San Diego --
While the rappel tower looks tall from the bottom, recruits say it looks even taller from the top.
Recruits of Company F, 2nd Recruit Training Battalion, rappelled down a 60-foot tower aboard Marine Corps Recruit Depot June 28.
For many recruits the fear of heights consumed them entirely.
“On a one-to-10 of fear, I was an eight,” said Recruit Gregorio Montes, guide, Platoon 2133. “When I got to the top my stomach tightened up, but I figured I might as well keep going because I was going to have to come down somehow.”
Drill instructors know from first-hand experience the fear recruits deal with. With that they do their best to keep the recruits calm during the exercise.
“I remember (as a recruit) being on top of the wall and not wanting to come down,” said Sgt. Bradley W. Havenar, senior drill instructor, Plt. 2134.
“Then one of my drill instructors yelled and I got down as quickly as possible,” said Havenar with a chuckle.
Drill instructors were not the only ones trying to keep recruits calm. Recruit leadership did their best to set a good example.
“Being the guide, even if you are scared you have to hide that fear and be strong for your platoon,” said Recruit John W. Schulz, guide, Plt. 2134.
Schulz said he understands the importance of the exercise because he realizes recruits learn and grow through difficult experiences.
“Something like this is very important because in their Marine Corps career they are most likely going to be asked to do something they will be scared of,” said Schulz. “Facing fear is part of a Marine’s job and that’s what I think they’re learning today.”
One-by-one recruits zipped down the tower. Though some recruits struggled, once finished, most appeared to walk a little taller after their accomplishment.

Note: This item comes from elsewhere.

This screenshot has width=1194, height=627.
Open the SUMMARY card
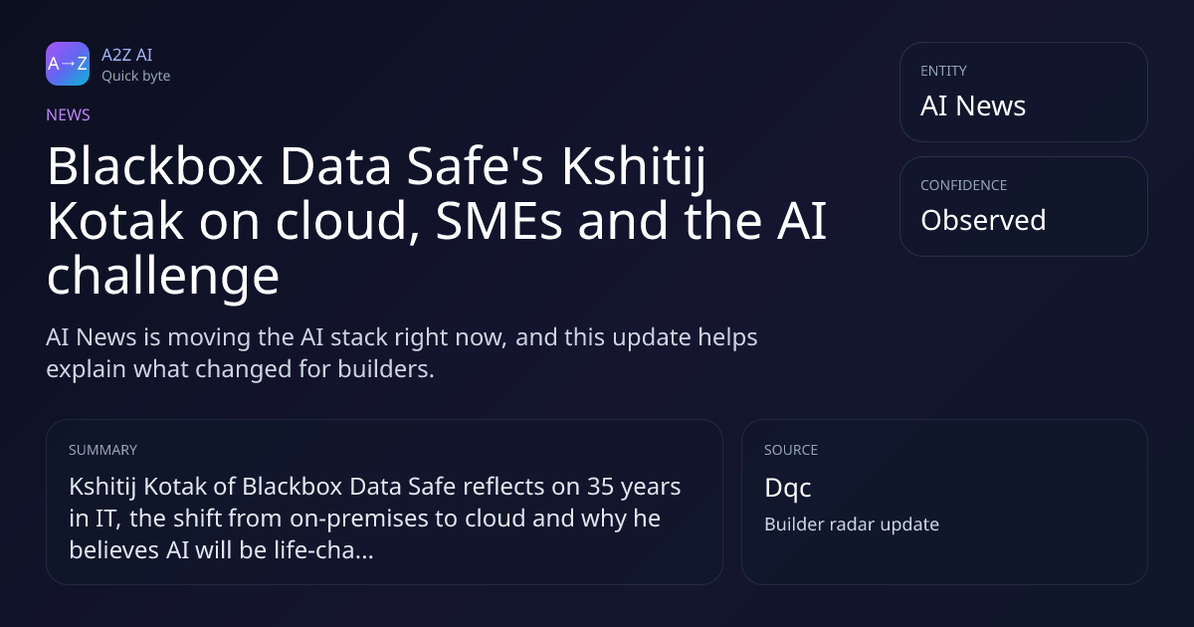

“It feels incredible. I feel like you can do a lot more than you think you can, said Montes. “I overcame my fear of heights—or at least heights as high as the tower.”
The recruits finished their rappelling and in turn, now have learned the basics of a new skill.
“Some of these recruits have military occupational specialties that may never require this,” said Havenar. “But some might (use it in their MOS), and now they have some knowledge that will put them in a better position to succeed.”